Kernel 3.16 makes Google Maps practical again
, 04 Aug, 2014
Which patch exactly made it, I do not know (this one?) but since Kernel 3.16.0 Google Maps is usable again in my Chrome and Firefox browsers. Before there was incredible slowness, rendering times of 3 seconds and more per map layer and CPU load of 100% per core. By the way, turning on Maps’ Lite mode did not work out for me.
Yes, I activated the acceleration “methods” VDPAU/VA-API. There are discussions about it, especially when you consider the hacks you have to make in Linux browsers, but as the results were phenomenal for video decoding with supporting formats (like MPEG-2/-4, H.264), I can recommend the changes.
The fragmented situation of acceleration methods, architectures and interfaces under Linux are confessions of failure of the major graphics developers, therefore I cannot guarantee this solution will work with every system but maybe only to the ones similar to mine, which has:
- a newer Intel graphics core (Haswell),
- a manually installed Intel graphics stack and
- manually configured browsers (run Firefox with
VDPAU_DRIVER=va_gl, activate override software rendering list in Chrome’s flags).

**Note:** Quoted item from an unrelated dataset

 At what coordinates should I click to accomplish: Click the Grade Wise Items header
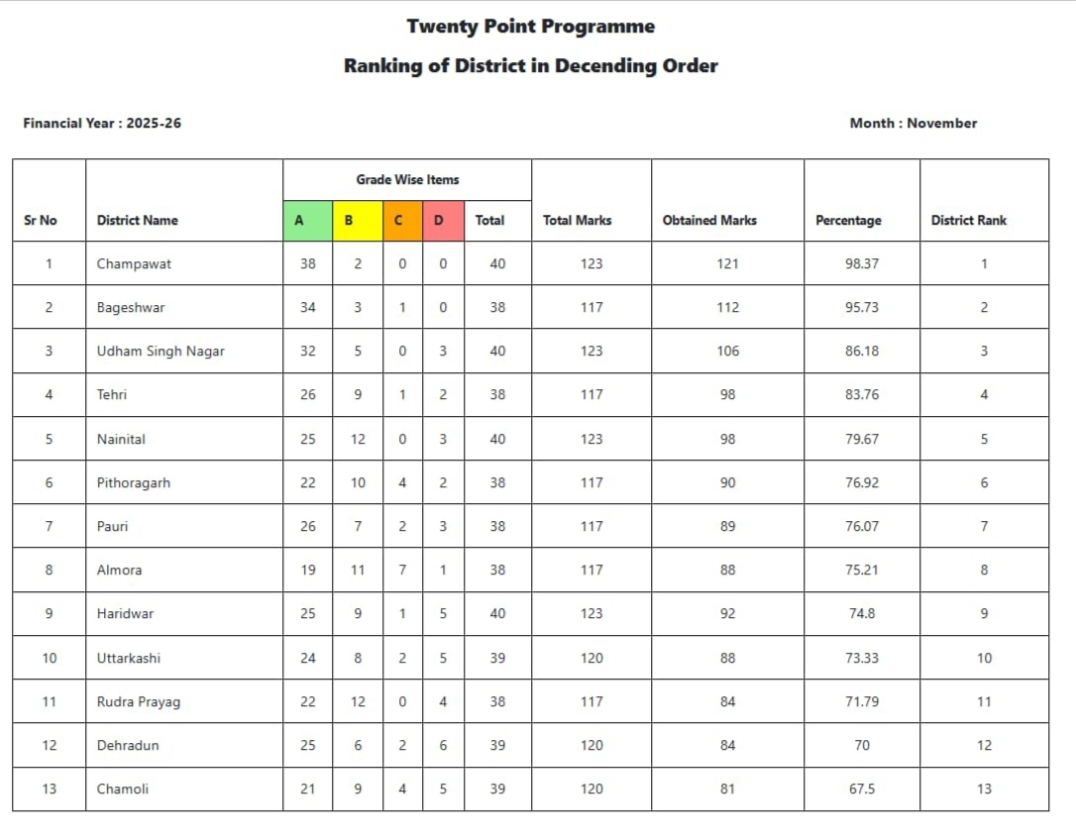click(x=407, y=180)
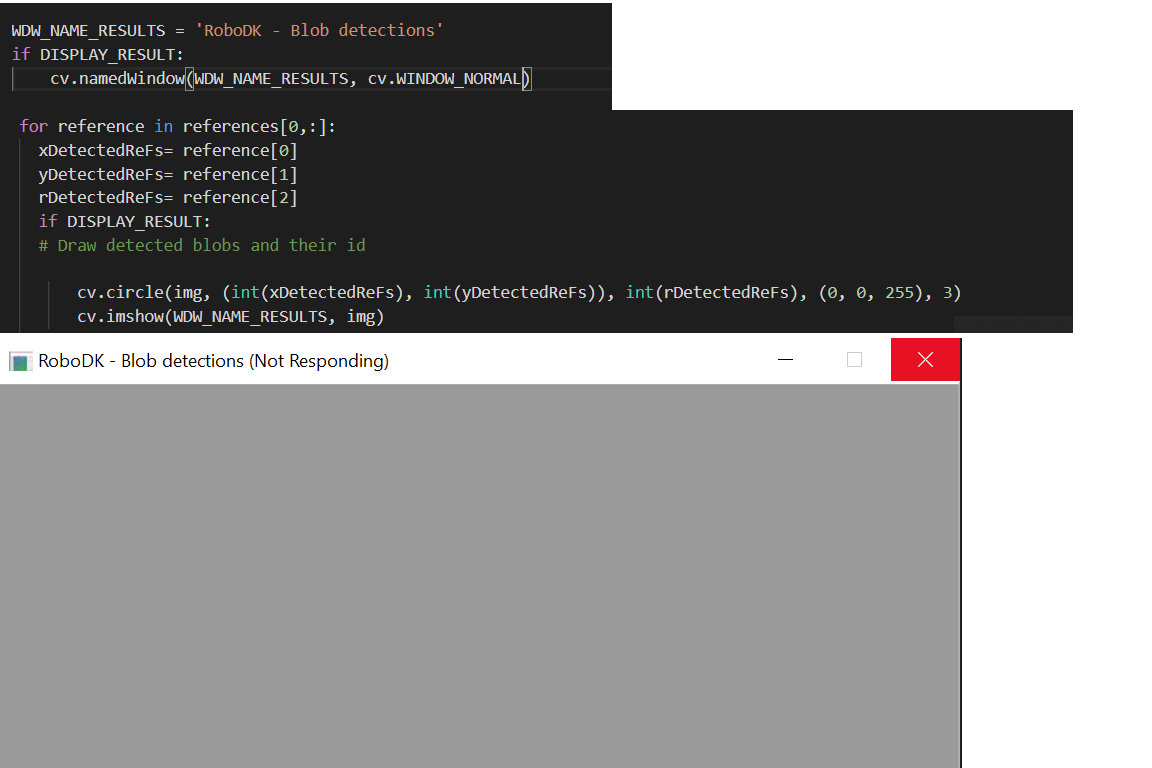This screenshot has height=768, width=1152.
Task: Click the cv.namedWindow function call
Action: click(117, 78)
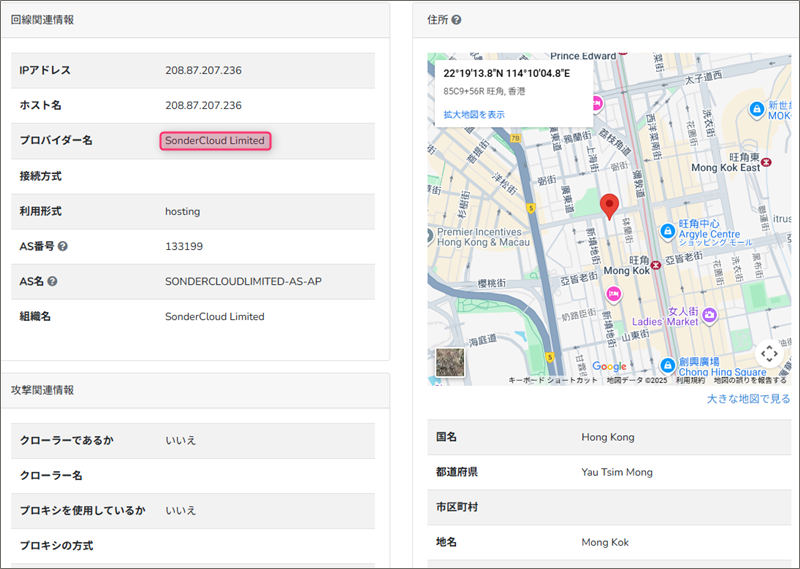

There are more system configurations which will accepts these tweaks and become faster but as I am not able to test them all, I can only recommend the one mentioned above.
When I tweaked my graphics back then I used the information from Webup8 (which appear not to be up-to-date anymore). In principle it should still work anyway. See here and here.
PS: Note the warnings on the sites and Chrome’s flags page. It is still experimental code you want to install. Also, Intel’s new graphics stack runs in place of the stack your distribution delivers.
Nevertheless, I could not detect any problems so far.